(Passage for review Opens)
No Conclusive Way To Predict Future Biodiversity Loss Using AI

Using AI, researchers have found that it is impossible to accurately predict future biodiversity loss from data on past extinctions.

No Conclusive Way To Predict Future Biodiversity Loss Using AI

Using AI, researchers have found that it is impossible to accurately predict future biodiversity loss from data on past extinctions. Dr. William Foster of Hamburg University, Dr. James Witts of the School of Earth Sciences at the University of Bristol, and other researchers tested the predictive power of AI-generated models using fossils from previous mass extinctions.

Contrary to expectations, this research discovered that there was no shared cause among the mass extinctions that could be used to predict other future biodiversity loss.

This is because different marine ecosystems are affected by different mass extinctions, and marine communities are constantly changing. Dr. Witts, a co-author, stated that it is crucial to know whether we can predict the susceptibility of various organisms to extinction in an era of rising extinction risk.

The best source of evidence we have for comparable environmental change is in the distant past, which can be accessed through an analysis of the fossil record, said Dr. Foster.
(Passage for review Closes)
*Work order A:*
From the article on predicting biodiversity loss, return everything from "Contrary to expectations, this" down to "rising extinction risk." word for word.
*Work order B:*
List each person and each university named in the article on predicting biodiversity loss.
(Records shown Opens)
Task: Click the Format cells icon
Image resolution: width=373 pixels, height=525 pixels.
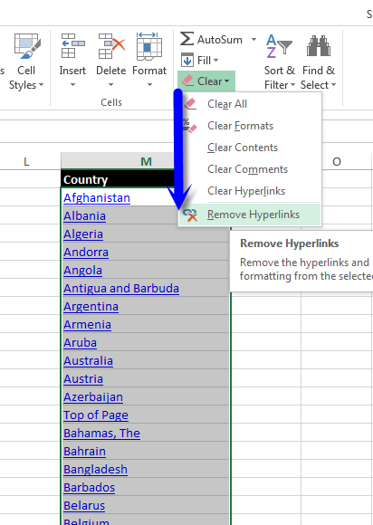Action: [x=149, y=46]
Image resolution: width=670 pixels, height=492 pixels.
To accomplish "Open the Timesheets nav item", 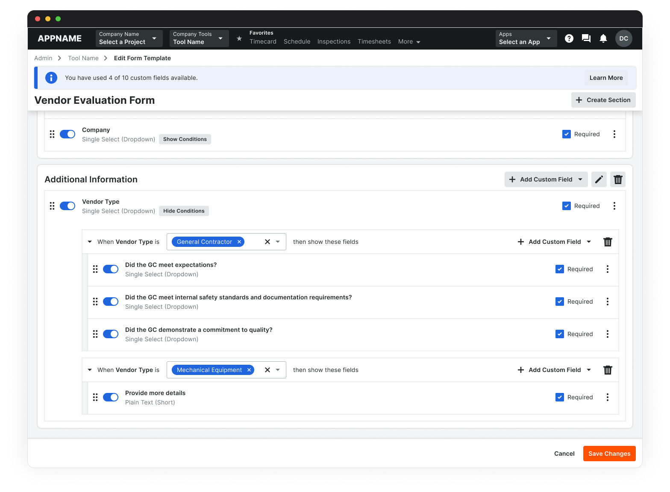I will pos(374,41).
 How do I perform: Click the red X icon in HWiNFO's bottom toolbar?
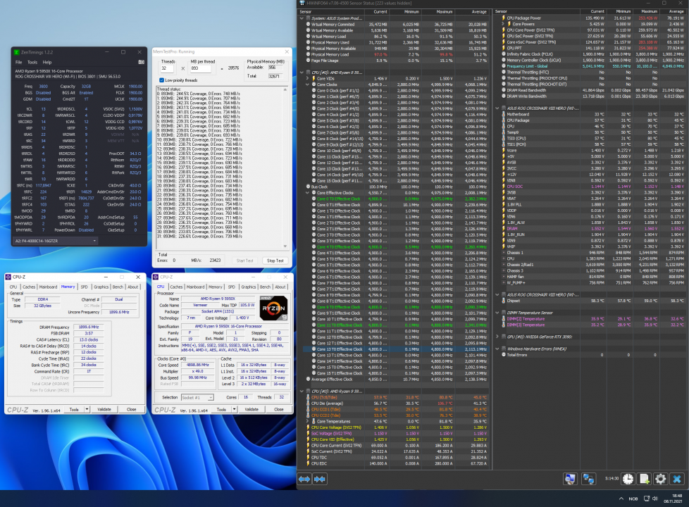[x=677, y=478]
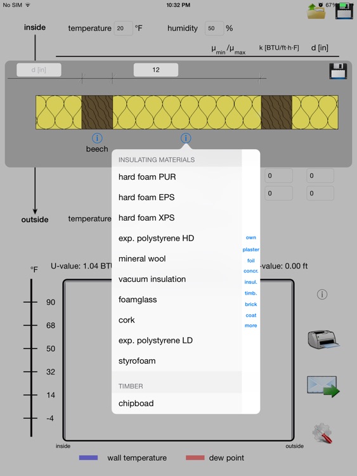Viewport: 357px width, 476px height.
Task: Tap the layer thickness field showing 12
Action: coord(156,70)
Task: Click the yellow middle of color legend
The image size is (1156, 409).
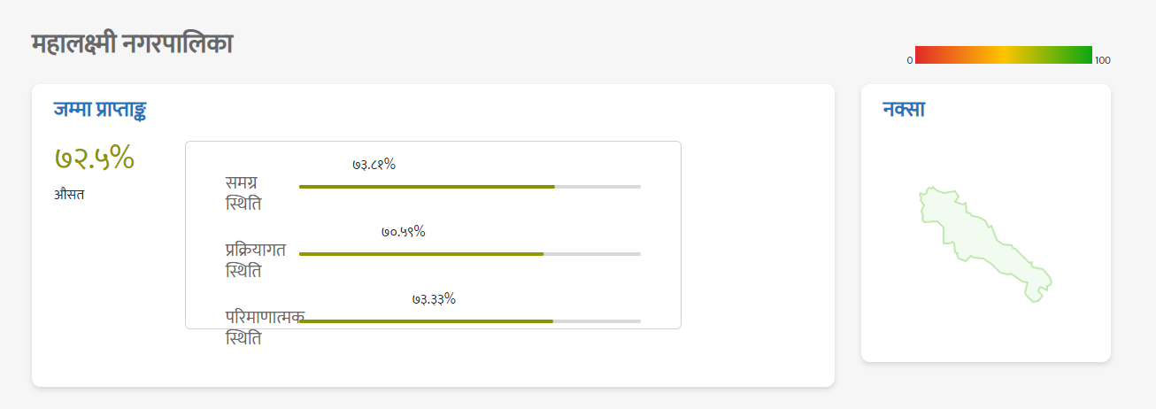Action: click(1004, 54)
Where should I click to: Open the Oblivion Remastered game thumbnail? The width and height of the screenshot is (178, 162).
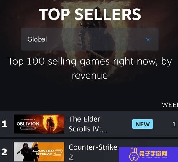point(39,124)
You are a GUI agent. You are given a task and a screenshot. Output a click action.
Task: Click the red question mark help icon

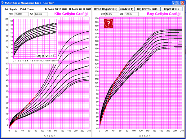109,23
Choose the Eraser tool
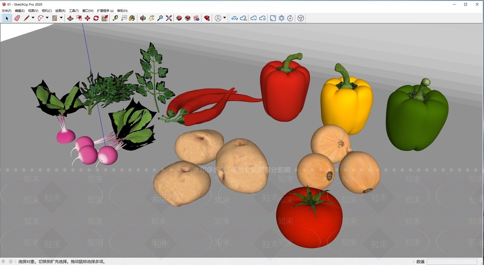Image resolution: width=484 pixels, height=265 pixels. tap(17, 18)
(Records shown Closes)
*Task output A:*
Contrary to expectations, this research discovered that there was no shared cause among the mass extinctions that could be used to predict other future biodiversity loss.

This is because different marine ecosystems are affected by different mass extinctions, and marine communities are constantly changing. Dr. Witts, a co-author, stated that it is crucial to know whether we can predict the susceptibility of various organisms to extinction in an era of rising extinction risk.

*Task output B:*
Dr. William Foster
Dr. James Witts
Hamburg University
University of Bristol